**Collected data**
= = = = = = =

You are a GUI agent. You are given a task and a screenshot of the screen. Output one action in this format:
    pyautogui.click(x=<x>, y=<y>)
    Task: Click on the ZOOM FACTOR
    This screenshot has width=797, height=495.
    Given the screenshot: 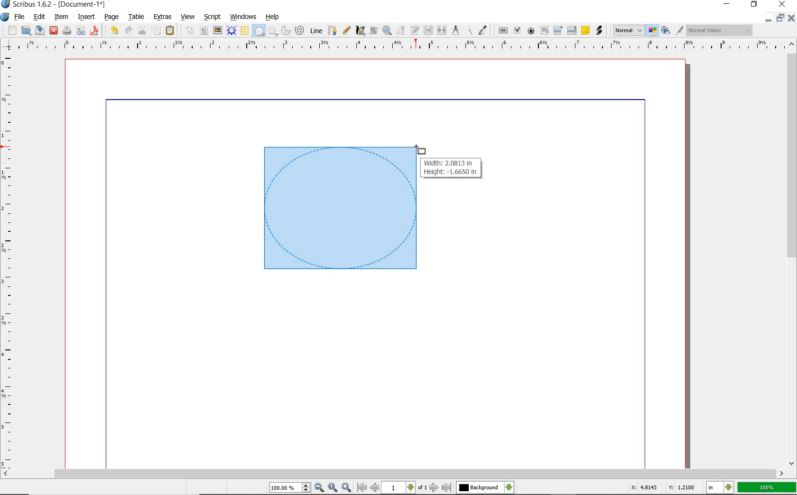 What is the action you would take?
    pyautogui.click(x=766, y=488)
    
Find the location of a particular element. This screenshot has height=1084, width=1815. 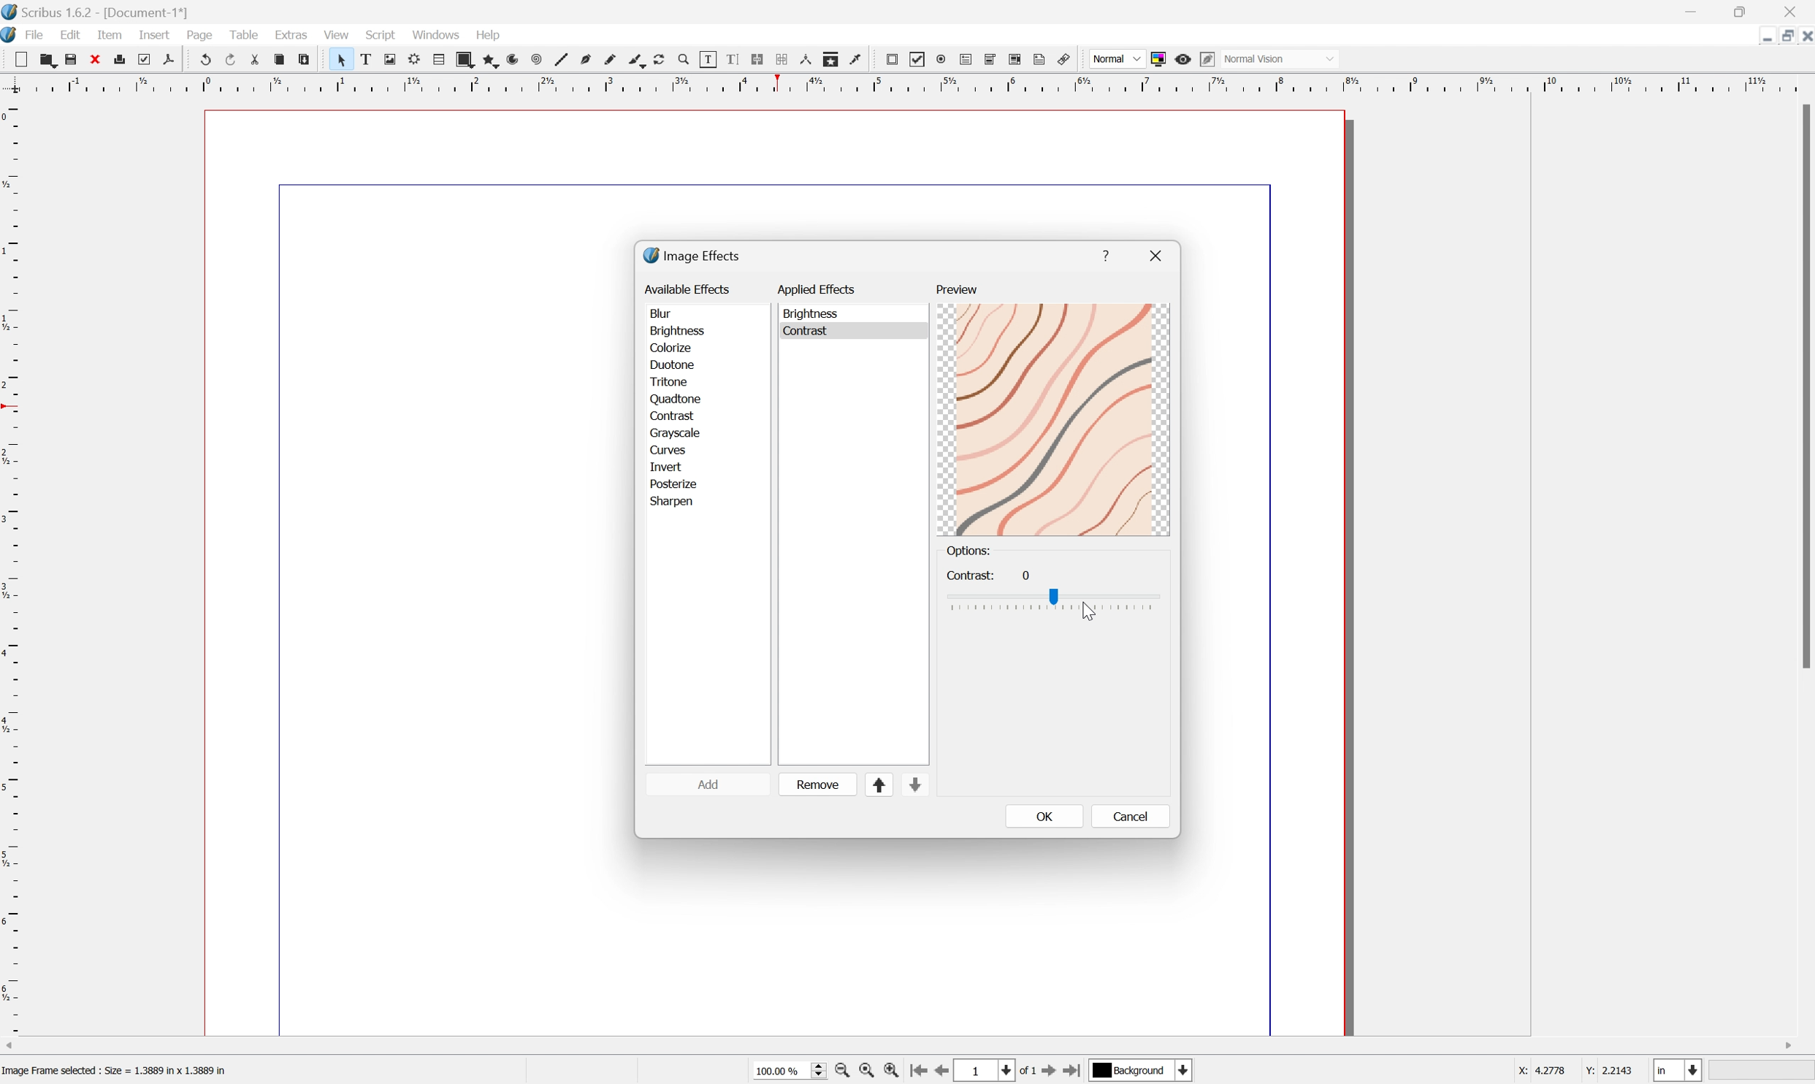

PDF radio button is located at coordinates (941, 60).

= = = = = = =

**WRITTEN EXERCISE**
In the lines from the one containing "Find the location" through the end of the collected data, substitute "specific" for "particular", leave all else unchanged, and omit the pictures.

**FULL OUTPUT**
Find the location of a specific element. This screenshot has height=1084, width=1815. 

PDF radio button is located at coordinates (941, 60).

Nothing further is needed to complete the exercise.